In Exploring complexity, variety and the necessity of RRI in a developing country: the case of China, Lu Gao, Miao Liao and Yandong Zhao raise the question of whether pre-existing political-economic factors will become obstacles for the development of alternative innovation trajectories in China.
In order to address this question they describe a series of possible entry points for RRI in the Chinese scientific and innovation society: Government, enterprise, and the scientific community itself, in an attempt to ‘see how RRI can be aligned with extant developments in Chinese society, to help better evaluate and clarify problems and opportunities that exist in current practices, and thus to evaluate how RRI can help technological innovation to develop with and for society in a coordinated way in the Chinese context’.

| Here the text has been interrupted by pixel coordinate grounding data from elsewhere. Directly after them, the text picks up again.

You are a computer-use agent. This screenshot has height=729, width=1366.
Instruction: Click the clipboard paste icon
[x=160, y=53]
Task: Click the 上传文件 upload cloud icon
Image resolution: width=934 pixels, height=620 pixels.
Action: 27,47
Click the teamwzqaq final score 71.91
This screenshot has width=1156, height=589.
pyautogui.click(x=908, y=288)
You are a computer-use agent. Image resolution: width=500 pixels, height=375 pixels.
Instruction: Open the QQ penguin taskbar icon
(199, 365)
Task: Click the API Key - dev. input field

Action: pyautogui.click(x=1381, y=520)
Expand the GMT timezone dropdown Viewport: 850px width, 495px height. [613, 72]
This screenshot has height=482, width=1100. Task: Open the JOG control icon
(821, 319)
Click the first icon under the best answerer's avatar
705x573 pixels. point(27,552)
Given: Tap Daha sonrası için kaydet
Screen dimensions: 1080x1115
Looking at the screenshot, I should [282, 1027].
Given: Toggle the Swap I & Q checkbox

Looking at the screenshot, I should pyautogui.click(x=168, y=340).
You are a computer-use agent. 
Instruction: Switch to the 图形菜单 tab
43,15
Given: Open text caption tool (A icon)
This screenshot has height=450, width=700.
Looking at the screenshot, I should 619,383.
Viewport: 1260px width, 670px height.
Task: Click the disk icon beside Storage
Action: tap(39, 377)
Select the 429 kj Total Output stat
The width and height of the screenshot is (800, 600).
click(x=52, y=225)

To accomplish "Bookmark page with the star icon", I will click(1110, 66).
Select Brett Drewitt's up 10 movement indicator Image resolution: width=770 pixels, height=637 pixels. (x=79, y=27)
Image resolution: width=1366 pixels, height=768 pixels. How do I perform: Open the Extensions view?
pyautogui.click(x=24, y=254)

In the final essay in this section RRI: implementation as learning, Cathrine Egeland, Ellen-Marie Forsberg and Tatiana Maximova-Mentzoni conceptualize RRI as learning, based upon the authors’ experience of researching the Research Council of Norway (RCN).
The authors first present the case of the RCN, discuss implementation tensions in its RRI approach before reflecting on the effectiveness of the approach. In concluding they point out that conceptualizing RRI as learning raises a series of issues related to implementation, due to the question of how much flexibility in defining RRI is necessary or brought about by the reflexive self-learning process itself.
The issue closes with Helen Pallett’s very positive and comprehensive book review of Democratic experiments: problematizing nanotechnology and democracy in Europe and the United States by Brice Lauren.
We would like to warmly congratulate Erik Fisher and the Editorial Board on another high-quality issue. We recommend it to our readers (several articles are open access), and look forward to the forthcoming 2020 issues.